Managing development environments with Hasura Cloud¶
Table of contents
Introduction¶
This guide will show how to configure your Hasura project for easy switching between development environments.
Moving from Hasura Cloud to local development¶
Step 1: Setup local development of Hasura with Docker¶
Follow the guide here to get up and running with Hasura GraphQL engine and Postgres as Docker containers in your local system. Make sure that the ENV variable for database connection in your local setup is same as that in your Cloud project. Also add any other ENV variables that you might have set on the Cloud project.
Step 2: Install Hasura CLI¶
Follow the instructions in Installing the Hasura CLI
Step 3: Initialize a Hasura CLI project locally¶
hasura init <project-name>
Step 4: Initialize the migration files¶
This will get your database schema from the cloud project to your local setup
hasura migrate create init --from-server --endpoint <hasura-cloud-project-url> --admin-secret <admin-secret> --database-name <database-name>
# note down the version
# mark the migration as applied on the cloud project
hasura migrate apply --endpoint <hasura-cloud-project-url> --admin-secret <admin-secret> --version <version-number> --skip-execution
It is important to mark the migration as applied on the Cloud project to ensure that the schema that is already created on Hasura Cloud project is not attempted to be recreated again, which would end in an error state.
Step 5: Export metadata¶
hasura metadata export --endpoint <hasura-project-url> --admin-secret <admin-secret>
We have successfully synced our state from Cloud to the Hasura CLI local dev environment.
Next, we apply all these changes to our local Hasura with Docker setup.
Step 6: Apply metadata and migrations to your local Hasura instance¶
hasura metadata apply
hasura migrate apply --all-databases
hasura metadata reload
By default the metadata and migrations are applied to http://localhost:8080
which
is the endpoint specified in the config.yaml
file of your CLI project. If you want to
apply the metadata and migrations to any other endpoint, you could go ahead and change the endpoint in
the config.yaml
file or use the --endpoint
flag along with the commands above.
And you’re all set now!
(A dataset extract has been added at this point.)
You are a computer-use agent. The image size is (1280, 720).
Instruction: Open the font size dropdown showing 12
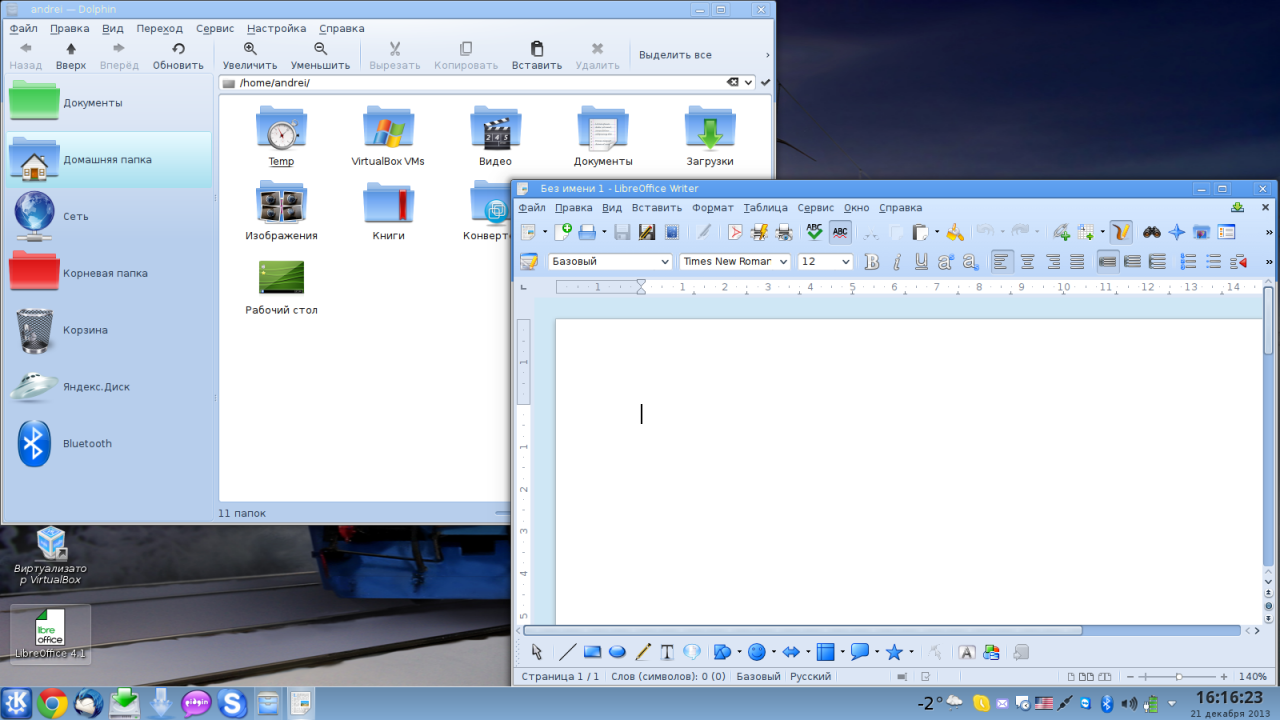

Go ahead and setup version control for your project for further ease of integration.
Moving from local development to Hasura Cloud¶
If you have been using the OSS version of Hasura GraphQL engine locally using Docker and want to move to a Hasura Cloud project, start by creating a project at https://cloud.hasura.io/signup
Once the project is created, launch console and connect your database. Make sure that the name of the database is same as that in your local setup. Do refer this Getting Started guide for a step-by-step guide.
Also ensure the database is connected using the same ENV var in your local setup and the Cloud project. You might have drop and create a new ENV var containing the database URL on your Cloud project if required.
Also add any other ENV vars that you might have set on your local project.
Setting up a Git repo for your Hasura project¶
In order to easily apply your local changes to your new Cloud project, we’ll use the Hasura GitHub deployment feature. But before we do that, we need to setup metadata & migrations of your local setup that you can apply to your Cloud project. For a lowdown on Hasura metadata & migrations refer the guide here
Step 1: Install Hasura CLI¶
Follow the instructions in Installing the Hasura CLI
Step 2: Setup a project directory¶
hasura init <project-name> --endpoint <local-project-endpoint>
Your local project endpoint might be http://localhost:8080
(based on how it was setup
initially). This creates a project directory with migrations
and metadata
directories and a config.yaml
file.
Step 3: Initialize the migration files¶
This will get your database schema from your local setup into the project folder.
hasura migrate create init --from-server --admin-secret <admin-secret> --database-name <database-name>
# note down the version
# mark the migration as already applied on the local server
hasura migrate apply --admin-secret <admin-secret> --version <version-number> --skip-execution
Step 4: Initialize Hasura metadata¶
hasura metadata export
This command will export the current Hasura metadata as a bunch of YAML files in the metadata
directory.
Step 5: Setup version control & Git Deploy¶
# in the project directory
git init
git add .
git commit -m "initialize metadata and migrations"
Push these changes to GitHub repo of your choice.
Now we’re all set to see the magic of our GitHub integration to deploy the metadata and migrations to your Cloud project by following the steps here!